# Task prompt
Retype all of the data that follows, line for line.

BEGIN Provided records

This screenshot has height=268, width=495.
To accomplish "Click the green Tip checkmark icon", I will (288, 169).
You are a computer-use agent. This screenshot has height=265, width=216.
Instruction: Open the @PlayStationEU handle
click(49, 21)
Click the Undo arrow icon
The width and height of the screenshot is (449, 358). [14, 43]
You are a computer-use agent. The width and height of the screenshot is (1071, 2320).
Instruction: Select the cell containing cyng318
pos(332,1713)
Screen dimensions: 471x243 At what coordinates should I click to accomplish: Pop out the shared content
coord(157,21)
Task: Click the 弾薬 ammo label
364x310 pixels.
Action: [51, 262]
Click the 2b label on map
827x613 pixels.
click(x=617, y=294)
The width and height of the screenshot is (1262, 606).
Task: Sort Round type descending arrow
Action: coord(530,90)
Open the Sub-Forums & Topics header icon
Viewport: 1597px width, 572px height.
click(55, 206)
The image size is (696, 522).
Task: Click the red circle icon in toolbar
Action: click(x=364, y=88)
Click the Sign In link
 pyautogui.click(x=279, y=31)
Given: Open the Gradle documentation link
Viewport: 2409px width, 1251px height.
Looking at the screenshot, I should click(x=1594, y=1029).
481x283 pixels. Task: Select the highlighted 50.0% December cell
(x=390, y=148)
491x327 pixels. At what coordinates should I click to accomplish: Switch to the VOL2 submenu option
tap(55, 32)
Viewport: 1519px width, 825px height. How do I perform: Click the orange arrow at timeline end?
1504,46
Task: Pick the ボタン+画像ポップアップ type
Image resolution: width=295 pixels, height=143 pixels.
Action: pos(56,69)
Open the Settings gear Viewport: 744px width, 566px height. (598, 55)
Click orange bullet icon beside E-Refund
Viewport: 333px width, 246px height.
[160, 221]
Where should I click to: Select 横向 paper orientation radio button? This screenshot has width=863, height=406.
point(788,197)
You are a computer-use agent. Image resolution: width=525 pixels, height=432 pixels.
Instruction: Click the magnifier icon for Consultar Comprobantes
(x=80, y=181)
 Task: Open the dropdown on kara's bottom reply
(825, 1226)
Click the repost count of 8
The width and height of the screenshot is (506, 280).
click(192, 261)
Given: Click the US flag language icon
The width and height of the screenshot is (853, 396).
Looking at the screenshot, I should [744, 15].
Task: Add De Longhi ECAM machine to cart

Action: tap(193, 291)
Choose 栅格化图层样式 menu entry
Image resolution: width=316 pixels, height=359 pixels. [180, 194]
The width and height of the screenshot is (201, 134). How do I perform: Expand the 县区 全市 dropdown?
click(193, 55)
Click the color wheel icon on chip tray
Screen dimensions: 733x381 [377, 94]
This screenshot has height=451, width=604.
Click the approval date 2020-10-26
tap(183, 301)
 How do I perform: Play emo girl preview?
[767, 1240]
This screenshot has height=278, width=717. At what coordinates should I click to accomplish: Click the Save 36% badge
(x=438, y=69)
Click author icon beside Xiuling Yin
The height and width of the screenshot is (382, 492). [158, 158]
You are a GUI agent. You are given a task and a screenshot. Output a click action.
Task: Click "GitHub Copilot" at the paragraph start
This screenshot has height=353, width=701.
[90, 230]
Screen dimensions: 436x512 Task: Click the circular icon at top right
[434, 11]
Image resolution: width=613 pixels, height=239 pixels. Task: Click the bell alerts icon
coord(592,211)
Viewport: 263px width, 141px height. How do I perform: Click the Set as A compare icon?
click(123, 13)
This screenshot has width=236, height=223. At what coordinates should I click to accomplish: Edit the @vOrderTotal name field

END Provided records

# Written response
This screenshot has height=268, width=495.
To accomplish "Click the green Tip checkmark icon", I will (288, 169).
You are a computer-use agent. This screenshot has height=265, width=216.
Instruction: Open the @PlayStationEU handle
click(49, 21)
Click the Undo arrow icon
The width and height of the screenshot is (449, 358). [14, 43]
You are a computer-use agent. The width and height of the screenshot is (1071, 2320).
Instruction: Select the cell containing cyng318
pos(332,1713)
Screen dimensions: 471x243 At what coordinates should I click to accomplish: Pop out the shared content
coord(157,21)
Task: Click the 弾薬 ammo label
364x310 pixels.
Action: [51, 262]
Click the 2b label on map
827x613 pixels.
click(x=617, y=294)
The width and height of the screenshot is (1262, 606).
Task: Sort Round type descending arrow
Action: coord(530,90)
Open the Sub-Forums & Topics header icon
Viewport: 1597px width, 572px height.
click(55, 206)
The image size is (696, 522).
Task: Click the red circle icon in toolbar
Action: click(x=364, y=88)
Click the Sign In link
 pyautogui.click(x=279, y=31)
Given: Open the Gradle documentation link
Viewport: 2409px width, 1251px height.
Looking at the screenshot, I should click(x=1594, y=1029).
481x283 pixels. Task: Select the highlighted 50.0% December cell
(x=390, y=148)
491x327 pixels. At what coordinates should I click to accomplish: Switch to the VOL2 submenu option
tap(55, 32)
Viewport: 1519px width, 825px height. How do I perform: Click the orange arrow at timeline end?
1504,46
Task: Pick the ボタン+画像ポップアップ type
Image resolution: width=295 pixels, height=143 pixels.
Action: pos(56,69)
Open the Settings gear Viewport: 744px width, 566px height. (598, 55)
Click orange bullet icon beside E-Refund
Viewport: 333px width, 246px height.
[160, 221]
Where should I click to: Select 横向 paper orientation radio button? This screenshot has width=863, height=406.
point(788,197)
You are a computer-use agent. Image resolution: width=525 pixels, height=432 pixels.
Instruction: Click the magnifier icon for Consultar Comprobantes
(x=80, y=181)
 Task: Open the dropdown on kara's bottom reply
(825, 1226)
Click the repost count of 8
The width and height of the screenshot is (506, 280).
click(192, 261)
Given: Click the US flag language icon
The width and height of the screenshot is (853, 396).
Looking at the screenshot, I should [744, 15].
Task: Add De Longhi ECAM machine to cart

Action: tap(193, 291)
Choose 栅格化图层样式 menu entry
Image resolution: width=316 pixels, height=359 pixels. [180, 194]
The width and height of the screenshot is (201, 134). How do I perform: Expand the 县区 全市 dropdown?
click(193, 55)
Click the color wheel icon on chip tray
Screen dimensions: 733x381 [377, 94]
This screenshot has height=451, width=604.
Click the approval date 2020-10-26
tap(183, 301)
 How do I perform: Play emo girl preview?
[767, 1240]
This screenshot has height=278, width=717. At what coordinates should I click to accomplish: Click the Save 36% badge
(x=438, y=69)
Click author icon beside Xiuling Yin
The height and width of the screenshot is (382, 492). [158, 158]
You are a GUI agent. You are given a task and a screenshot. Output a click action.
Task: Click "GitHub Copilot" at the paragraph start
This screenshot has height=353, width=701.
[90, 230]
Screen dimensions: 436x512 Task: Click the circular icon at top right
[434, 11]
Image resolution: width=613 pixels, height=239 pixels. Task: Click the bell alerts icon
coord(592,211)
Viewport: 263px width, 141px height. How do I perform: Click the Set as A compare icon?
click(123, 13)
This screenshot has width=236, height=223. At what coordinates should I click to accomplish: Edit the @vOrderTotal name field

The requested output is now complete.